## Set task
Please copy out the records from the line with "Given: Launch the flame stability test icon" to the line with "pyautogui.click(x=387, y=584)", both lines included, and reproduce them unchanged.

## Source records
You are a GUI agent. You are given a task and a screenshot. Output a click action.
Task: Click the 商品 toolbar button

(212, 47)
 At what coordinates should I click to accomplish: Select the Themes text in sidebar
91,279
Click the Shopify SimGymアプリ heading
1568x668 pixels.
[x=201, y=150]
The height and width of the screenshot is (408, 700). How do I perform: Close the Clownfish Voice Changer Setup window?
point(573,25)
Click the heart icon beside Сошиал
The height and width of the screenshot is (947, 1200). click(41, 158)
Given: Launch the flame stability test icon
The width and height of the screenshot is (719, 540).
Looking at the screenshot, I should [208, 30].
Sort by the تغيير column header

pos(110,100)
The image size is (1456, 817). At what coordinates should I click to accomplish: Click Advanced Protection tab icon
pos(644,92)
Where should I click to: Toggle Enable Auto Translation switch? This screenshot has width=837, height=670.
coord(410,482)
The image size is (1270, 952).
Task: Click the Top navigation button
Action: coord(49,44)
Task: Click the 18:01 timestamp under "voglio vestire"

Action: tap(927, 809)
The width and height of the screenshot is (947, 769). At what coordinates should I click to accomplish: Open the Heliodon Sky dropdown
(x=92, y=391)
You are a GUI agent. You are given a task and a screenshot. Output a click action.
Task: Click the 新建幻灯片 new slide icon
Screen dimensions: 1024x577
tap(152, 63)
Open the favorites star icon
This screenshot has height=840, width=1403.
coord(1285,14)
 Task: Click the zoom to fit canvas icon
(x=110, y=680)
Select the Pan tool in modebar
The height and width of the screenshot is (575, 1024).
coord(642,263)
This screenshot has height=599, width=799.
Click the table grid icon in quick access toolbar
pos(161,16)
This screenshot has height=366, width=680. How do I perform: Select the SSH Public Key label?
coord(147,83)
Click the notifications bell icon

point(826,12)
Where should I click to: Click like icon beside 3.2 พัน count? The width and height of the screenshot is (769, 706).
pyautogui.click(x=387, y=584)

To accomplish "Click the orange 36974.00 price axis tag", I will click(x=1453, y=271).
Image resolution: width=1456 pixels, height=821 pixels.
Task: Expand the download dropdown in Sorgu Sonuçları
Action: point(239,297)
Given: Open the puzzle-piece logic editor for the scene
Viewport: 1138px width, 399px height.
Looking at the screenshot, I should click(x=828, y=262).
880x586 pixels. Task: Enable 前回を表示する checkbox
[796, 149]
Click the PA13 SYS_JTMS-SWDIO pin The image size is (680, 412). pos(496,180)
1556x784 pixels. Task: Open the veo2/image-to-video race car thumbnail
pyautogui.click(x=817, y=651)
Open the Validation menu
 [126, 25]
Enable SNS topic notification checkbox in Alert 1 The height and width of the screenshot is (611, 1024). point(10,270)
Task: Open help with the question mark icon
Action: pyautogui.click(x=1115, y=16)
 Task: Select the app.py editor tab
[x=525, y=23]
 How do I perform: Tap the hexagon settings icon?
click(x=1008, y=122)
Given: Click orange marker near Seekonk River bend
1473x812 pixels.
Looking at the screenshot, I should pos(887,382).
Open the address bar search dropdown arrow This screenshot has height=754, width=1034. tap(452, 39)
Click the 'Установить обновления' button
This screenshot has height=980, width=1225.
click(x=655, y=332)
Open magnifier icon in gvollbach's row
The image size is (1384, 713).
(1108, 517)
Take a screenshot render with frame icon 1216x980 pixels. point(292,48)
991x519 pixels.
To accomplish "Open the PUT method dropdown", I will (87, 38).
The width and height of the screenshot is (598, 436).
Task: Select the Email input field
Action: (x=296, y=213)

## Correct result
Given: Launch the flame stability test icon
The width and height of the screenshot is (719, 540).
Looking at the screenshot, I should [208, 30].
Sort by the تغيير column header

pos(110,100)
The image size is (1456, 817). At what coordinates should I click to accomplish: Click Advanced Protection tab icon
pos(644,92)
Where should I click to: Toggle Enable Auto Translation switch? This screenshot has width=837, height=670.
coord(410,482)
The image size is (1270, 952).
Task: Click the Top navigation button
Action: coord(49,44)
Task: Click the 18:01 timestamp under "voglio vestire"

Action: tap(927, 809)
The width and height of the screenshot is (947, 769). At what coordinates should I click to accomplish: Open the Heliodon Sky dropdown
(x=92, y=391)
You are a GUI agent. You are given a task and a screenshot. Output a click action.
Task: Click the 新建幻灯片 new slide icon
Screen dimensions: 1024x577
tap(152, 63)
Open the favorites star icon
This screenshot has height=840, width=1403.
coord(1285,14)
 Task: Click the zoom to fit canvas icon
(x=110, y=680)
Select the Pan tool in modebar
The height and width of the screenshot is (575, 1024).
coord(642,263)
This screenshot has height=599, width=799.
Click the table grid icon in quick access toolbar
pos(161,16)
This screenshot has height=366, width=680. How do I perform: Select the SSH Public Key label?
coord(147,83)
Click the notifications bell icon

point(826,12)
Where should I click to: Click like icon beside 3.2 พัน count? The width and height of the screenshot is (769, 706).
pyautogui.click(x=387, y=584)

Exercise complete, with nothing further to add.